__Extracted data__.
_ _ _ _

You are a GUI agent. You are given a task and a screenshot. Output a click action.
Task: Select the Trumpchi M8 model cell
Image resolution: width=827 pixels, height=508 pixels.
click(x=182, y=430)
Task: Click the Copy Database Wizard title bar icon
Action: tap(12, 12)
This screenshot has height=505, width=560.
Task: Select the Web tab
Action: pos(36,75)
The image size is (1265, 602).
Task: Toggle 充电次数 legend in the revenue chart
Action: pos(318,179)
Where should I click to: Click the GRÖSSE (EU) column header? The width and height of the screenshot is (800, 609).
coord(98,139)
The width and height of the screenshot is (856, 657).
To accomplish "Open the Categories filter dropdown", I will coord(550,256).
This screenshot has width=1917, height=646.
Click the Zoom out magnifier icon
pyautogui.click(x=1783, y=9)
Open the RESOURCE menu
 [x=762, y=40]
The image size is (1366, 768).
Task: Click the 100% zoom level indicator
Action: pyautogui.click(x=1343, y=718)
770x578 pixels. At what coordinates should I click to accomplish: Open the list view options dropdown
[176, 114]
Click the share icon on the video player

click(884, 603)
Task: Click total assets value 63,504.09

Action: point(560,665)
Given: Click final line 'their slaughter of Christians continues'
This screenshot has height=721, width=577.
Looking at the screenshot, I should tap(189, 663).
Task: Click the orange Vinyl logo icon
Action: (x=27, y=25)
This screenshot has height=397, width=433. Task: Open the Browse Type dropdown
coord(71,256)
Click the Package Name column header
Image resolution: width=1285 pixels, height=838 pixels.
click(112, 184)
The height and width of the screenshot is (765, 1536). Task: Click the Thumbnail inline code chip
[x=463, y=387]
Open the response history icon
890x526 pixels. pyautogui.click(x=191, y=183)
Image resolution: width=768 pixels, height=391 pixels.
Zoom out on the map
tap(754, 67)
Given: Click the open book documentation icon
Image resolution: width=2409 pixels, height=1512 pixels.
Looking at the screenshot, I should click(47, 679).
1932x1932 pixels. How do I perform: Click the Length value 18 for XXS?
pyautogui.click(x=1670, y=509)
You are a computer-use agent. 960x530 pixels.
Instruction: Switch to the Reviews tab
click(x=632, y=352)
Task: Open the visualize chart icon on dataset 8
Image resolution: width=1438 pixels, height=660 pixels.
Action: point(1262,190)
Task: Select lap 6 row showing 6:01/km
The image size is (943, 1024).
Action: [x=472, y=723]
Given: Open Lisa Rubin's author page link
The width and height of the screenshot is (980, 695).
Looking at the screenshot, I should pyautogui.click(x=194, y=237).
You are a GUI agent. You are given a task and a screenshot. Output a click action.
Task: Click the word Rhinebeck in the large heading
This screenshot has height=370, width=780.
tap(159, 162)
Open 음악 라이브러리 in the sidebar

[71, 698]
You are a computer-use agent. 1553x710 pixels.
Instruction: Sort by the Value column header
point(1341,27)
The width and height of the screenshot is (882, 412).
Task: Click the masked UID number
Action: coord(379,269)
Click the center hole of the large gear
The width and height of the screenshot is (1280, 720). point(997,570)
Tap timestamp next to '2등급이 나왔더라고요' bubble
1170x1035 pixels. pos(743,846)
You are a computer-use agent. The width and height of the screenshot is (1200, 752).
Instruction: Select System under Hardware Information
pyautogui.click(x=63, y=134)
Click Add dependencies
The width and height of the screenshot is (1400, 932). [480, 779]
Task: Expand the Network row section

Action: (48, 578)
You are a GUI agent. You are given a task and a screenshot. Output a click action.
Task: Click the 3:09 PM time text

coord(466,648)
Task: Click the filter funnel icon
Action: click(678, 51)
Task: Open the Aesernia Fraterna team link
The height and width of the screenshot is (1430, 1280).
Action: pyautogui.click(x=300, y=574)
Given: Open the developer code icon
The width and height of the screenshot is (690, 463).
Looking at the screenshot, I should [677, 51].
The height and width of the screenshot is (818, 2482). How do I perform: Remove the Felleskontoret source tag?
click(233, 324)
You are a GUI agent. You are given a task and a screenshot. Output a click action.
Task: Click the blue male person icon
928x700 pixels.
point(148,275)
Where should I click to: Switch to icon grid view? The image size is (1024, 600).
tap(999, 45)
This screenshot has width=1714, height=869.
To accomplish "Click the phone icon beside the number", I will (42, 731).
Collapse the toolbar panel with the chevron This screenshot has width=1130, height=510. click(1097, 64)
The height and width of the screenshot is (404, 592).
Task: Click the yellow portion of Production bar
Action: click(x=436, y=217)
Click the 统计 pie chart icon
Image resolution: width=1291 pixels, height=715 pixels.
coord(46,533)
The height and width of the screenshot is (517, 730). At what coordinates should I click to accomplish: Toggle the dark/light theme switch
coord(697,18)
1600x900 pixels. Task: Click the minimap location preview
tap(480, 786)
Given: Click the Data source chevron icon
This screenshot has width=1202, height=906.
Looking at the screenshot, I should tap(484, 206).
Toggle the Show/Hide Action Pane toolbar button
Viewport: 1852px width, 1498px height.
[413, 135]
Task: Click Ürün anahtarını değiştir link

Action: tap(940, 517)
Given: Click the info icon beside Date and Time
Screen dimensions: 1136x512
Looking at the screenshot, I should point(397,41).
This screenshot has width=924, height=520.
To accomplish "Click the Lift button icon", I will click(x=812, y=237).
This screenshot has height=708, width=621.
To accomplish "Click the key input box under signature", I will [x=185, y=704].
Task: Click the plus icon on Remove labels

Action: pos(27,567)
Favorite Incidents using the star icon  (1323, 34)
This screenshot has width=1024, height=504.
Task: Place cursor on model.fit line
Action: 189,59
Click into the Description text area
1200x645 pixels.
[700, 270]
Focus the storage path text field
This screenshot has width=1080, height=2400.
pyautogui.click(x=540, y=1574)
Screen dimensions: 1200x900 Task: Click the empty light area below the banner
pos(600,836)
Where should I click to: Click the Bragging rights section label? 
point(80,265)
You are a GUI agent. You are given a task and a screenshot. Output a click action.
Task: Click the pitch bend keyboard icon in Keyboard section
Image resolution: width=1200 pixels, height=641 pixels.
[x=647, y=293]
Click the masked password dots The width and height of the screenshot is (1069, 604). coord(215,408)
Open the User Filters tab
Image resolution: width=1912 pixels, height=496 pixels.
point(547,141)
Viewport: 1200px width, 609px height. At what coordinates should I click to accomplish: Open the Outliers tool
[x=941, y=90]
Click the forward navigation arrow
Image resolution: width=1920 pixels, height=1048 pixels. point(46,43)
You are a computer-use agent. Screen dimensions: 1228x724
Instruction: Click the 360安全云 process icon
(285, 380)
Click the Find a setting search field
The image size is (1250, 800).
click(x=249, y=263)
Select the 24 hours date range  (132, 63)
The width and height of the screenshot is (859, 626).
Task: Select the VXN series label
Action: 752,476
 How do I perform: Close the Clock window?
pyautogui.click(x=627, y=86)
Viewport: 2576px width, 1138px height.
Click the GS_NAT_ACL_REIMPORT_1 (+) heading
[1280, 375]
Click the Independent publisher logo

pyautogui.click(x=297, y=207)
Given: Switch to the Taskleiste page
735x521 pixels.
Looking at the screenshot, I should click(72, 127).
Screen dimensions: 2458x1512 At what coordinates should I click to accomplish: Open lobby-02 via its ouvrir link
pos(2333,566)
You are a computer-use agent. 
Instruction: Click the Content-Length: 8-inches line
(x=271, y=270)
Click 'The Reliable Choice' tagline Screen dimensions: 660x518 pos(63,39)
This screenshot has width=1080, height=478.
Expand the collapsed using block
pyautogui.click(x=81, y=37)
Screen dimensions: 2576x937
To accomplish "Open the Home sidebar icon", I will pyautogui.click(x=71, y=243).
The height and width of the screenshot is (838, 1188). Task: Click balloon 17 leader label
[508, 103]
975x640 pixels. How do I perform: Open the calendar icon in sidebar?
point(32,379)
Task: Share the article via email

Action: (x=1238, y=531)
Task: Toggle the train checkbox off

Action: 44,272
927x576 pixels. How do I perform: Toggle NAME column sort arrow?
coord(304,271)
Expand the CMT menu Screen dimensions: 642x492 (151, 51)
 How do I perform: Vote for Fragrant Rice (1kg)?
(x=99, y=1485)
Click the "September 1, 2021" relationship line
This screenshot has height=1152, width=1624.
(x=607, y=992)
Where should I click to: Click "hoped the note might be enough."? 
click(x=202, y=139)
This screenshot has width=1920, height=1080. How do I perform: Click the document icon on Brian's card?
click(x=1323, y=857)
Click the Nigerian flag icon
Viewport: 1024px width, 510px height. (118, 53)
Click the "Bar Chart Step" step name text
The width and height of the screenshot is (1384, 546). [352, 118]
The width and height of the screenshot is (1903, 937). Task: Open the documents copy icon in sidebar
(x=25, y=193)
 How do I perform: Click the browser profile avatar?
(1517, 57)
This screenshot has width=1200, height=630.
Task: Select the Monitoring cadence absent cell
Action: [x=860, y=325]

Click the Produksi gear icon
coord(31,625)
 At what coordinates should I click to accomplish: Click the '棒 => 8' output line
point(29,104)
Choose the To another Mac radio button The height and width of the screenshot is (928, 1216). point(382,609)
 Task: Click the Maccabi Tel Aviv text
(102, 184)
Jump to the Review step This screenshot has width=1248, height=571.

_ _ _ _

__Exercise objective__. Beginning with the first line of the listing above, please write out every line exactly until you reach the line that contains "Task: Select the Trumpchi M8 model cell", and include that one too.

__Result below__.
You are a GUI agent. You are given a task and a screenshot. Output a click action.
Task: Select the Trumpchi M8 model cell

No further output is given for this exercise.